Introducing Sherlock AI V3

Sherlock AI V3.0 rebuilds the run system with verified findings, stronger signal, cleaner issue lists, and faster triage for engineering teams.

Introducing Sherlock AI V3.0

Sherlock AI V3.0 changes how runs are generated, validated, and delivered.

Recent upgrades focused on making runs steadier, improving the day-to-day development workflow, and expanding the product’s usefulness across more real engineering environments. V3.0 builds on that progress, but it is a bigger step forward than the releases before it. This is a rebuild of the run system itself.

We made this upgrade by looking closely at run performance, how findings were holding up under review, where users were getting stuck in triage, and what made the product feel slower or noisier than it should. The direction was clear: improve trust in the issue list, reduce repeated detections, make writeups more review-ready, and help engineers move from opening an issue to fixing it with less friction.

V3.0 is built around those goals.

What changed in V3.0

Verified findings before they reach your dashboard

V3.0 introduces a two-stage run architecture: discovery followed by verification.

Discovery generates candidate issues across the codebase. Verification then re-checks each candidate individually, walking the trigger conditions, tracing the logic, and confirming whether the described path can actually occur in your codebase. Each verified finding now includes a confidence score, verification reasoning, and the assumptions it depends on.

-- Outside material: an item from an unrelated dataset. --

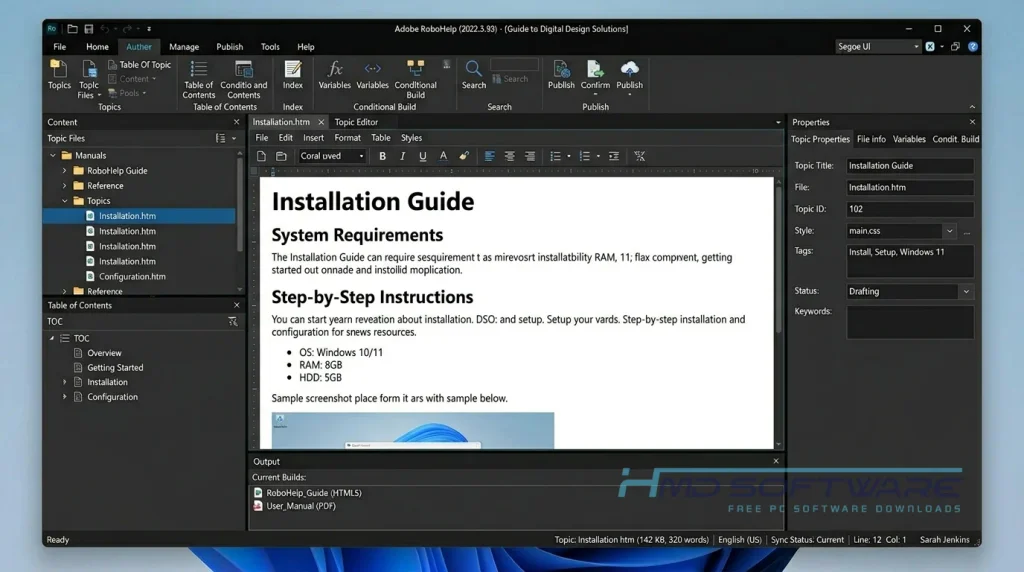
Task: Click the Keywords input field
Action: click(x=910, y=322)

Candidates that do not hold up under verification are filtered out before they land in the issue list. The result is a tighter output and less time spent sorting through weak candidates.

Stronger discovery through Sherlock’s synthesis pipeline

One of the biggest shifts in V3.0 is the way runs are guided during discovery.

V3.0 uses Sherlock’s proprietary synthesis pipeline to generate stronger domain-specific analysis playbooks. That pipeline draws on past audit data, codebase context, and findings to synthesize better long-form security analysis inputs for the system under review. It also uses synthetic data creation techniques to improve how Sherlock AI reasons about different code domains and vulnerability patterns.

In practice, that means V3.0 can approach different systems with more context and better framing from the start. Instead of relying on one generic analysis path, it uses multiple synthetic, security-focused playbooks to examine the codebase from different angles before those outputs are reconciled through verification and deduplication.

This is a major part of why V3.0 performs differently. The run system is no longer just broader. It is more deliberate in how it explores a codebase and more selective in what it keeps.

Duplicate findings are grouped automatically

Multiple analysis passes improve coverage, but they should not create a bloated issue list.

When V3.0 surfaces the same underlying issue from different angles, it now groups those detections into a single primary finding with supporting variants attached. That keeps the review flow centered on distinct issues while preserving alternate perspectives when they are useful for reproduction or validation.

More consistent, review-ready writeups

V3.0 standardizes how findings are structured from initial detection through verification and final output.

Each finding now follows the same basic logic: what the issue is, where it lives in the codebase, why it happens, how it triggers, what must be true for it to hold, and what the impact is.

That consistency makes triage faster, improves internal handoff, and makes reruns easier to compare when teams are validating fixes.

Issue Chat inside every finding

V3.0 introduces Issue Chat directly inside each issue.

Once an engineer opens a finding, they can ask questions in context and get immediate help understanding the attack path, the root cause, and the likely next steps. The goal here is simple: reduce back-and-forth during triage and shorten the time between “I opened the issue” and “I know how to fix it.”

Runs are easier to follow while they are happening

We also cleaned up run visibility and degraded-run handling.

V3.0 makes progress easier to follow while analysis is in motion, and it handles partial failures more clearly. If one analysis path fails, the system retries and completes with the remaining successful paths, then marks the run as degraded with a percentage instead of failing without context.

That gives users a much clearer view of what actually completed and avoids dead-end review cycles caused by ambiguous run status.

Additional updates in V3.0

V3.0 also improves assumption handling across the product.

Assumptions can now be managed at the repository level, surfaced during run scheduling when review is needed, and viewed after a run completes so users can see which assumptions were confirmed at analysis time. Findings that do not hold because an assumption was invalidated are now tagged clearly, along with the reason tied to that invalidation.

These changes make runs easier to interpret and make assumption-dependent findings easier to trust.

What to expect after upgrading

After moving to V3.0, teams should see a tighter issue list, higher-confidence findings, fewer repeats, more consistent writeups, faster issue interpretation, and clearer run behavior during and after analysis.

The broader direction has not changed. Sherlock AI is still built to help teams catch issues while code is actively being developed. What has changed in V3.0 is the quality of the run itself: stronger discovery, stronger validation, and a cleaner path from detection to action.

Sherlock AI V3.0 is live now for all active customers. No changes to repository connection or onboarding are required.